The car took on a considerable pace. Jacob's best straw hat flew off, but he did not mention it. His red hair stood endwise, all ways, on his head; his eyes started; his hands gripped—one at the rail, one at the knee of his companion. The wind raised by the motion of the car became a gale and forced itself into his lungs. Jacob gasped:

"It's—on account—of Batty."

"I have a little boy of my own," observed Mr. Chester. Plainly thinking to divert the attention of the anguished father, he continued: "He had an accident this summer—he was hurt by a scythe; he slipped away from his nurse. He was pretty badly hurt. I was away—I hurried from Bar Harbor to get to him. I think I know how you feel."

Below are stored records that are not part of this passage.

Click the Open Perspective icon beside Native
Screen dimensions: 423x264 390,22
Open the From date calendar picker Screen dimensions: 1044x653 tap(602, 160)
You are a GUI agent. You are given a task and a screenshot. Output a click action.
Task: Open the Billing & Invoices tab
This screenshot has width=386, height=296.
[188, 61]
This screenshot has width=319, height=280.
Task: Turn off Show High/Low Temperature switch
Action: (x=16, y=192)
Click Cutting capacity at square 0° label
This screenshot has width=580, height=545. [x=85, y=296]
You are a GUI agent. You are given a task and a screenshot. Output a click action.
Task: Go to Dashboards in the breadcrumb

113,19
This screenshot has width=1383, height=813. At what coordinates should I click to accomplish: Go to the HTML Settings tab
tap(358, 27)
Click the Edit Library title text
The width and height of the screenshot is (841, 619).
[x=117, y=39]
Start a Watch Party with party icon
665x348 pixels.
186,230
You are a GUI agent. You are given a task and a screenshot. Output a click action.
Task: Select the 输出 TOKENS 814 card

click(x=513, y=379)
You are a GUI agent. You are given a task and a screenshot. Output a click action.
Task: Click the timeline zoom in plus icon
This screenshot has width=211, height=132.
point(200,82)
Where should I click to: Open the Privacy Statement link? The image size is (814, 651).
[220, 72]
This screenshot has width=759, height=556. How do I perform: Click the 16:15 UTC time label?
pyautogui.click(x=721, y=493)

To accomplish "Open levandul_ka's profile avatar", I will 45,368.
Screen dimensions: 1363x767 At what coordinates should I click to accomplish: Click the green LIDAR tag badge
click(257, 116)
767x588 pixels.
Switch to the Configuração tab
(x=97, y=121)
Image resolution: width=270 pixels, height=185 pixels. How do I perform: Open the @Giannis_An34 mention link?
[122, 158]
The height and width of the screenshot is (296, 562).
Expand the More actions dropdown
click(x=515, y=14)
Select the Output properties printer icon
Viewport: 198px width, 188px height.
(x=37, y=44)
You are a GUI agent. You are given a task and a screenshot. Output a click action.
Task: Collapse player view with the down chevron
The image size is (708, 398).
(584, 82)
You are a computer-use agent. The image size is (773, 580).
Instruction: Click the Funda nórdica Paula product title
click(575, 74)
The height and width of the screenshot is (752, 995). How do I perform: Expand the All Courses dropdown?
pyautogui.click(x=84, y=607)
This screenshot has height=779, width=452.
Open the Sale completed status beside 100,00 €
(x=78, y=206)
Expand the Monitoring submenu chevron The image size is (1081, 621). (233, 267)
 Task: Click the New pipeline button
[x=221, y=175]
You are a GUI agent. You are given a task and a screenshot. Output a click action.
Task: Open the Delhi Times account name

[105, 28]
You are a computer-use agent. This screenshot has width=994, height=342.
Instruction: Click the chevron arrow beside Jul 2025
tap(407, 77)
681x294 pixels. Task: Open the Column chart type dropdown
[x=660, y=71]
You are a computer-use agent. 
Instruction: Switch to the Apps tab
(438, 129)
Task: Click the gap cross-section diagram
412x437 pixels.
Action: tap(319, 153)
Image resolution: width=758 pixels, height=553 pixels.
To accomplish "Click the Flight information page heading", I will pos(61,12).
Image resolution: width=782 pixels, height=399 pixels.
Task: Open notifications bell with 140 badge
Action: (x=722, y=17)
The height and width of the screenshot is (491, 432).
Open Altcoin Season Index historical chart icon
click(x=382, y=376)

"Did you have a telegraph, sir?" asked Dryver, rousing to the throb of the common human poise.

"Yes, there was a telegram. But I was a good while getting it. I understand your position."

"Did he ever get over it—your little boy? Oh, I see; that was him I heard. 'Popper,' he says—'Popper.'"

Above the whir of the automobile, above the chatter of the exhaust, above the voice of the wind, the sound of a man's muffled groan came distinctly to the ear that was fine enough to hear it.

"Trust me," said Chester, gently. "I'll get you there. I'll get you to your boy."

The gentleman's face was almost as white now as Jacob Dryver's. The fog glistened upon his mustache and made him look a gray-haired man, as he emerged from gulfs of darkness and shot by widely scattered dim street lamps. Both men had acquired something of the same expression—the rude face and the finished one; both wore the solemn, elemental look of fatherhood.

The heart of one repeated piteously: "It's Batty."